## start

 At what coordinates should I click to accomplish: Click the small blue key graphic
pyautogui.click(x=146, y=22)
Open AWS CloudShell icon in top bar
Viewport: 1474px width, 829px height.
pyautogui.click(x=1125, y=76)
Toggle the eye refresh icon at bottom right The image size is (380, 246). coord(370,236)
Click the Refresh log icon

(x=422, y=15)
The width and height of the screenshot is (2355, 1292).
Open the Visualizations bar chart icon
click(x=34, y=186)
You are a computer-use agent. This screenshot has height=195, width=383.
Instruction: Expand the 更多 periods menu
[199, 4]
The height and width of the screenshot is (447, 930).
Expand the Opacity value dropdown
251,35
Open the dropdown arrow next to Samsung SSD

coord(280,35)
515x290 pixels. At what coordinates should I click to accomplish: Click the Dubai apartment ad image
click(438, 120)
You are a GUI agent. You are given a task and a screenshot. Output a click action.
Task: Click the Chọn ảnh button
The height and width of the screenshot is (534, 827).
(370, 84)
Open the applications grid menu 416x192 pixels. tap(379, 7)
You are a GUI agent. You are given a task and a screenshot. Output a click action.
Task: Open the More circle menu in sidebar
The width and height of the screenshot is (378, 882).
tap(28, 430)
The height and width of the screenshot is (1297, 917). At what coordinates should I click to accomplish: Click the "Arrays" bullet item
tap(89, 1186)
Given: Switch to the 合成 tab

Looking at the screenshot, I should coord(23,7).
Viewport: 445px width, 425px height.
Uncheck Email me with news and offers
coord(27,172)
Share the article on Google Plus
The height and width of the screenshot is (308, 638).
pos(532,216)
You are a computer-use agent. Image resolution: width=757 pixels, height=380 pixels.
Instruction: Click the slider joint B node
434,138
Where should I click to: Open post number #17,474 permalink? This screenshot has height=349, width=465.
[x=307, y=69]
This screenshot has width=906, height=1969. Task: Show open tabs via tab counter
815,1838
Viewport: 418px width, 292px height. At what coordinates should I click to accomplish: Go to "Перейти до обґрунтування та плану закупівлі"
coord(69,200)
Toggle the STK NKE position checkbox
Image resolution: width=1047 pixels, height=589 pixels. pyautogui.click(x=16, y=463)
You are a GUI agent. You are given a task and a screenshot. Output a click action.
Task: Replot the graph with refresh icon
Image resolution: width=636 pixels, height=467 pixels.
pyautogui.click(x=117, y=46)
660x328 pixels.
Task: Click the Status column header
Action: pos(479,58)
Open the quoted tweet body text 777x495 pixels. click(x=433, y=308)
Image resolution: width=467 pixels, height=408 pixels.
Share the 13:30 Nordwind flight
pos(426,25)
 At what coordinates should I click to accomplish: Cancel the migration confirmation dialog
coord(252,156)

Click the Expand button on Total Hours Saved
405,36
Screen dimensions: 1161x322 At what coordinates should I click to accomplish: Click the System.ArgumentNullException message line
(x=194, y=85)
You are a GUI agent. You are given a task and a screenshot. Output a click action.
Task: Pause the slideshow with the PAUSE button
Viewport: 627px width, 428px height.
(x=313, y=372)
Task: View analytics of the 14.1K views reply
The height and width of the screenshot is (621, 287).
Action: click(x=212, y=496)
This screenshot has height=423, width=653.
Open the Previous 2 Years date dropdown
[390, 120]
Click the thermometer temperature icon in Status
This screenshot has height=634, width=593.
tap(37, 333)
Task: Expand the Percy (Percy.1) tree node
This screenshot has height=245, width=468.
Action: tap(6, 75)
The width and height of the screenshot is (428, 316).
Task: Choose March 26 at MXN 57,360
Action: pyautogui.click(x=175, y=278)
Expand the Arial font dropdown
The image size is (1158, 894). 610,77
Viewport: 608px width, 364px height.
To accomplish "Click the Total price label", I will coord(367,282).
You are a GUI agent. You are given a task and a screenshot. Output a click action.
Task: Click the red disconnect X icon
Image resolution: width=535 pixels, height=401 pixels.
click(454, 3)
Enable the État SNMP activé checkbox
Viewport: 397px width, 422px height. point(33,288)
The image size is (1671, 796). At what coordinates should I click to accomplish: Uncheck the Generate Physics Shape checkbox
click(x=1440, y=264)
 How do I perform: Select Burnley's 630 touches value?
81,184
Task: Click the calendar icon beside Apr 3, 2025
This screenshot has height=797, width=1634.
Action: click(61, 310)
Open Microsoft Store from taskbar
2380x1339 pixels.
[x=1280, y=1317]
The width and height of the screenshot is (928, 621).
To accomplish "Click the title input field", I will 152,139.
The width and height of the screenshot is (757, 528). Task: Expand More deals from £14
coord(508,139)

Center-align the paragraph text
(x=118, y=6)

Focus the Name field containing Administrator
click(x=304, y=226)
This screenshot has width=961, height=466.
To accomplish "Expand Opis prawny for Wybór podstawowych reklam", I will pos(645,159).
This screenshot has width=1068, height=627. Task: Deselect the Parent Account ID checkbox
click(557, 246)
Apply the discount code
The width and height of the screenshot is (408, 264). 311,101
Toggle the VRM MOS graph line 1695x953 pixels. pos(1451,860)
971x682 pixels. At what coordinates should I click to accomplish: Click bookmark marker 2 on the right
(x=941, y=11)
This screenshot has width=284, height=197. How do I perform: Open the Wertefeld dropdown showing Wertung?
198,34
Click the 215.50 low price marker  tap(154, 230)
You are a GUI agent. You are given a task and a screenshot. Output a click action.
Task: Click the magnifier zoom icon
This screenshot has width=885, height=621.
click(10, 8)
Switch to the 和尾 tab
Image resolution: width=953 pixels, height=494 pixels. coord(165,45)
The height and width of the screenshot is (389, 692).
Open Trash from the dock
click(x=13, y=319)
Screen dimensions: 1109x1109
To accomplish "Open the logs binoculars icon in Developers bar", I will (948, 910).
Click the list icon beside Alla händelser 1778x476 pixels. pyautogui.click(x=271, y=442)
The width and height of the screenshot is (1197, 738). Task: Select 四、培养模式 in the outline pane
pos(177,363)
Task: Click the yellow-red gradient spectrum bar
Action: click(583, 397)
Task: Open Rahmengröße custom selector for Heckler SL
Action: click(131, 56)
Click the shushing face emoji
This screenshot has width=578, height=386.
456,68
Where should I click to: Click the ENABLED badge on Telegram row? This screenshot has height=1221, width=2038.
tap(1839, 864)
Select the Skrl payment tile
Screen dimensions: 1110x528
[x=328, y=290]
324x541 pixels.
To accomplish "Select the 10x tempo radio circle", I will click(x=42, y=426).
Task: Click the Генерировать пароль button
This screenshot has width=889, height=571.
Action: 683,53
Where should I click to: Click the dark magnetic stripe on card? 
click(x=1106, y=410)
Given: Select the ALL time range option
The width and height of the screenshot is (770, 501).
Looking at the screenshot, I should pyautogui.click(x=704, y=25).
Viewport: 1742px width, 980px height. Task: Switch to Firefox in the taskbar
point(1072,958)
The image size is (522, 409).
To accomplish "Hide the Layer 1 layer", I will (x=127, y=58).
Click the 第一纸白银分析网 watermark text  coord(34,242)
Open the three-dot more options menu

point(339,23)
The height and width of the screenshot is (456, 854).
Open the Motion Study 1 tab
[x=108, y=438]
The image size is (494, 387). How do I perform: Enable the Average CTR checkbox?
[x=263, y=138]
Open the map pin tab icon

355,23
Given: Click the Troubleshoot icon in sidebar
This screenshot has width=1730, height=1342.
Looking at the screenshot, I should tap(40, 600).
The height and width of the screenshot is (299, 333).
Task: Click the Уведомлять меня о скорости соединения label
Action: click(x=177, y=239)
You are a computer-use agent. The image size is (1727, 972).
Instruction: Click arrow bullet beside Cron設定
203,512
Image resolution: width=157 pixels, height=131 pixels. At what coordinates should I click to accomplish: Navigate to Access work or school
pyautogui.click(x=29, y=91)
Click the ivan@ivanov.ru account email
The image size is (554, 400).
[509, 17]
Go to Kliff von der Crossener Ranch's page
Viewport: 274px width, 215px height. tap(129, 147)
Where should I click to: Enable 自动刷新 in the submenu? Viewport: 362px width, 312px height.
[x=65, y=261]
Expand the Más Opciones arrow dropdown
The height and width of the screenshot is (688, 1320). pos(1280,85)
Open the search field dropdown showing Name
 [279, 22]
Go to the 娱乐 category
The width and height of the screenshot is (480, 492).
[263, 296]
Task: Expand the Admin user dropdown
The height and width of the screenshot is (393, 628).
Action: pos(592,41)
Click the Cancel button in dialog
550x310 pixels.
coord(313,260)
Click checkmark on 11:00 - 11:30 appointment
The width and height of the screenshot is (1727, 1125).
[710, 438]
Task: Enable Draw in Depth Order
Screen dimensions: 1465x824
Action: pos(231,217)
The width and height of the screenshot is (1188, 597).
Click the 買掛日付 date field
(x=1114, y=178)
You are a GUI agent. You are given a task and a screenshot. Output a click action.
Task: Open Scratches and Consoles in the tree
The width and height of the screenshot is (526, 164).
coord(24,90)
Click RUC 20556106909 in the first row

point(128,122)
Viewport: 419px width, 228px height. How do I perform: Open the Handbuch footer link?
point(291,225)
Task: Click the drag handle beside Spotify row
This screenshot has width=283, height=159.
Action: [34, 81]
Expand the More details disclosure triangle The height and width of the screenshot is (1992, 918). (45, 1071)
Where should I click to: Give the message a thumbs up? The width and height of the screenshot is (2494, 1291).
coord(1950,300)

## end

Reproduce the material word for word, starting with the line that contains "Go to Kliff von der Crossener Ranch's page" and ending with its last line, including both of those lines.

Go to Kliff von der Crossener Ranch's page
Viewport: 274px width, 215px height. tap(129, 147)
Where should I click to: Enable 自动刷新 in the submenu? Viewport: 362px width, 312px height.
[x=65, y=261]
Expand the Más Opciones arrow dropdown
The height and width of the screenshot is (688, 1320). pos(1280,85)
Open the search field dropdown showing Name
 [279, 22]
Go to the 娱乐 category
The width and height of the screenshot is (480, 492).
[263, 296]
Task: Expand the Admin user dropdown
The height and width of the screenshot is (393, 628).
Action: pos(592,41)
Click the Cancel button in dialog
550x310 pixels.
coord(313,260)
Click checkmark on 11:00 - 11:30 appointment
The width and height of the screenshot is (1727, 1125).
[710, 438]
Task: Enable Draw in Depth Order
Screen dimensions: 1465x824
Action: pos(231,217)
The width and height of the screenshot is (1188, 597).
Click the 買掛日付 date field
(x=1114, y=178)
You are a GUI agent. You are given a task and a screenshot. Output a click action.
Task: Open Scratches and Consoles in the tree
The width and height of the screenshot is (526, 164).
coord(24,90)
Click RUC 20556106909 in the first row

point(128,122)
Viewport: 419px width, 228px height. How do I perform: Open the Handbuch footer link?
point(291,225)
Task: Click the drag handle beside Spotify row
This screenshot has width=283, height=159.
Action: [34, 81]
Expand the More details disclosure triangle The height and width of the screenshot is (1992, 918). (45, 1071)
Where should I click to: Give the message a thumbs up? The width and height of the screenshot is (2494, 1291).
coord(1950,300)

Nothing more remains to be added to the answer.